Lockdown sceptics like myself, now routinely slandered as ‘Covid-sceptics’, have taken a serious kicking in recent weeks. But we should avoid self-pity, not least because one can already picture how the likes of O’Brien and Lawson would respond: ‘The sceptical cranks think they’ve had it tough? Someone should give these Covidiots a tour of London’s overwhelmed hospitals, not to mention its morgues.’

They would not be wrong to point to such realities. According to the Office for National Statistics (ONS), the number of deaths in England up to 25 December 2020 was 70,000 more than the five-year average, a rise of 12.3 per cent. While hospitals avoided being overwhelmed during the first wave, they have since come under considerable pressure, especially in London. Still, none of that justifies slandering critics of lockdown as a homogeneous crowd of deluded cranks who reject ‘the science’. Supporters of the government’s destructive measures would do better to address, with intelligence and good faith, the strongest arguments made by those of us who oppose them.

But the remarkable levels of conformity in parliament and the media mean that O’Brien and Lawson feel no obligation to do so. Instead, bar the occasional good point, they prefer to set fire to a battalion of straw men.

O’Brien has fun combing through predictions made by lockdown sceptics that did not materialise. Toby Young, editor of the Lockdown Sceptics blog, is singled out for saying: ‘There will be no “second spike” – not now, and not in the autumn either.’ Young has since graciously admitted that this summer prediction was mistaken. The same cannot be said for Neil Ferguson’s insistence, a full week after Sweden’s daily deaths actually peaked, that fatalities there would continue to ‘increase day by day’ — not to mention Chris Whitty’s presentation of a graph projecting 49,000 daily UK cases by mid-October (there were actually around 15,000).

Lawson also gives in to the temptation to make easy points. Anti-lockdown scientists and journalists are rubbished for wrong predictions, while the far more influential data manipulation by official state advisers is conveniently ignored.
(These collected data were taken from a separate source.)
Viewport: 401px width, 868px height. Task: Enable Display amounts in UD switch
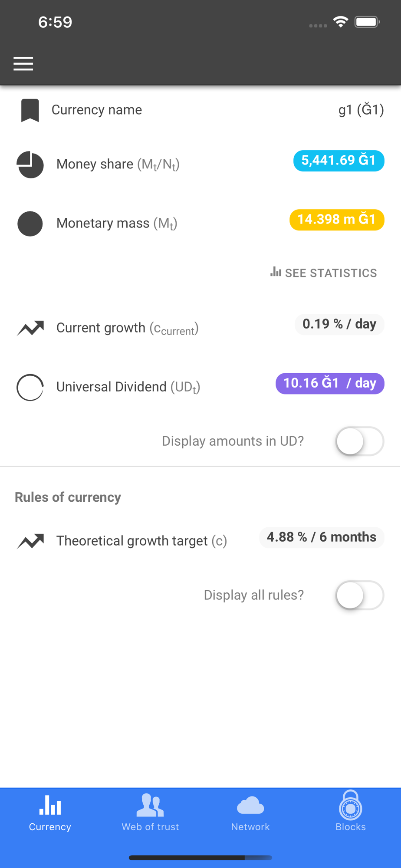click(359, 441)
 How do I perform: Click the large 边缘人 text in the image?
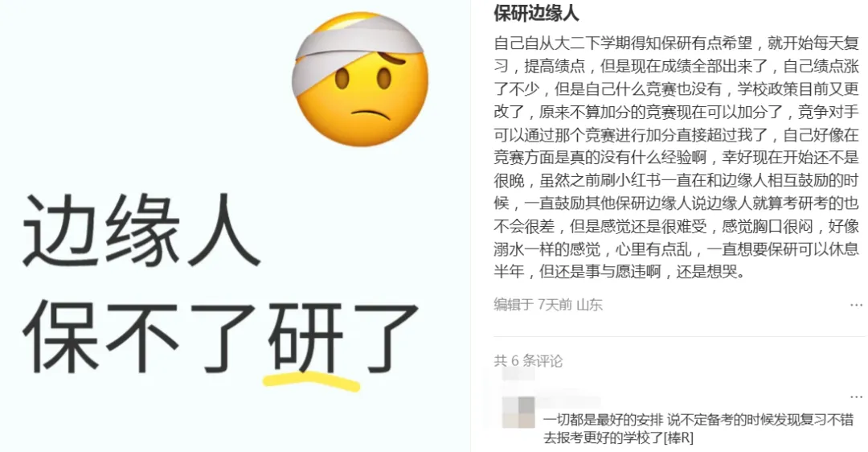(141, 231)
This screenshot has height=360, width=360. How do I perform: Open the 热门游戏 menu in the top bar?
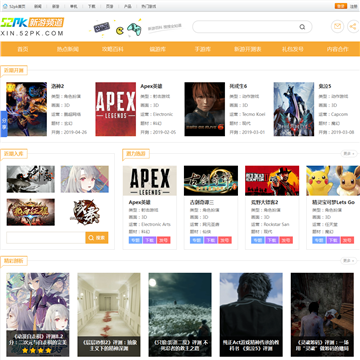148,6
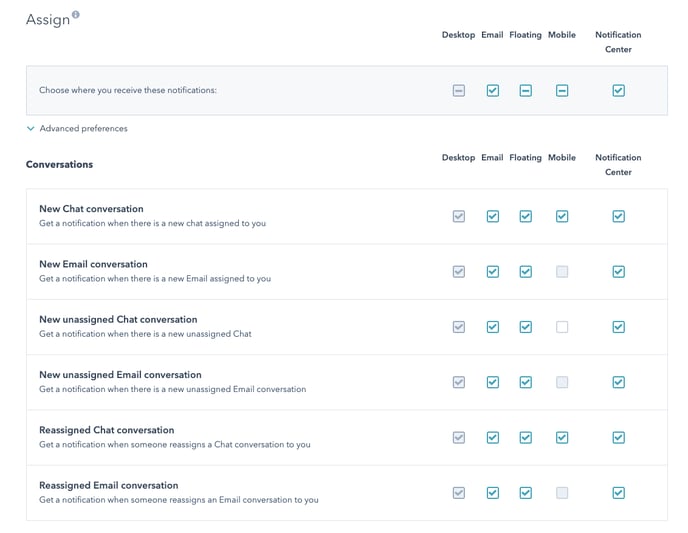This screenshot has width=688, height=533.
Task: Toggle Desktop for all Assign notifications
Action: (458, 90)
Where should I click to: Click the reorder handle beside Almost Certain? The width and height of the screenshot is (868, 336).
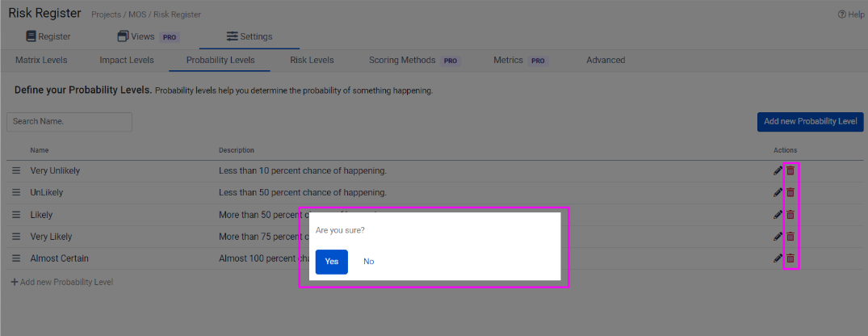(x=15, y=258)
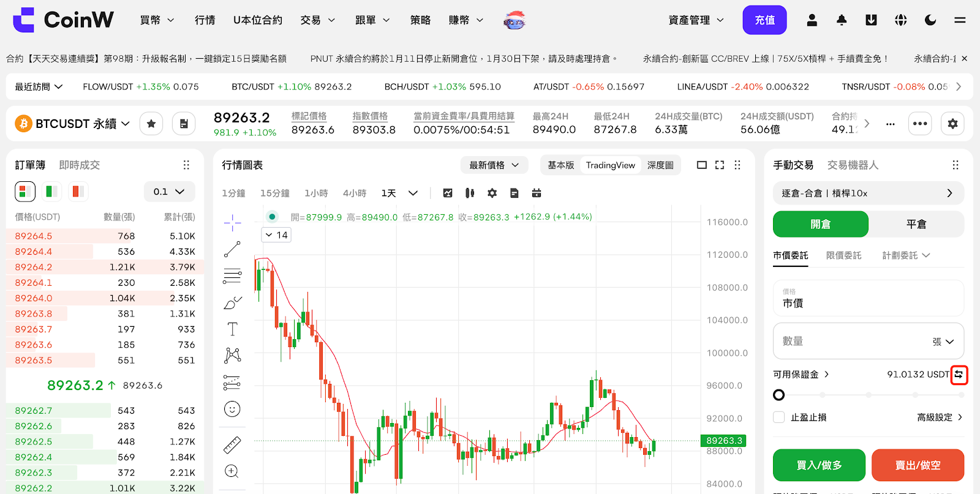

Patrick Vallance and Chris Whitty are praised for their foresight, despite the disgracefully outdated government statistics which bounced us into a second lockdown in November.

O’Brien points to Ross Clark writing, again during the summer, that rising cases in countries such as Spain were ‘little more than a statistical illusion’ due to increased testing. Nothing is then added to explain why Clark was wrong to say this at the time. Indeed, case inflation was an accurate description of the situation in July – so much so, in fact, that Our World In Data introduced a ‘share of positive tests’ metric on their international database because it was a more useful indicator of viral growth. O’Brien’s article would be mercifully shorter were it not for the constantly running assumption that critics of lockdown are as inflexible as he is.

Lawson, meanwhile, believes lockdown sceptics still favour a ‘herd-immunity strategy’. Perhaps various ill-informed people do, but most opponents of lockdown acknowledge that, with the arrival of multiple vaccines, this particular element of the Great Barrington Declaration is now obsolete. It makes little sense to let nature do slowly what science can do fast.

O’Brien shows a similar lack of comprehension, caricaturing the point that most Covid fatalities occur among the old as tantamount to not caring about the demise of our elderly neighbours. But the point has never been that old or otherwise vulnerable people should be neglected. The argument, at least since the Great Barrington Declaration, has been that such people can self-isolate voluntarily. With multiple vaccines providing a fast-track to herd immunity, the ‘focused protection’ strategy promoted by the GBD’s authors now carries greater, not less, weight: voluntarily self-isolating people, thanks to the miraculous work of virologists, now have a green light to rejoin society once they have received their jabs. Lockdown sceptics merely believe this process should take place without state force or the threat of punishment.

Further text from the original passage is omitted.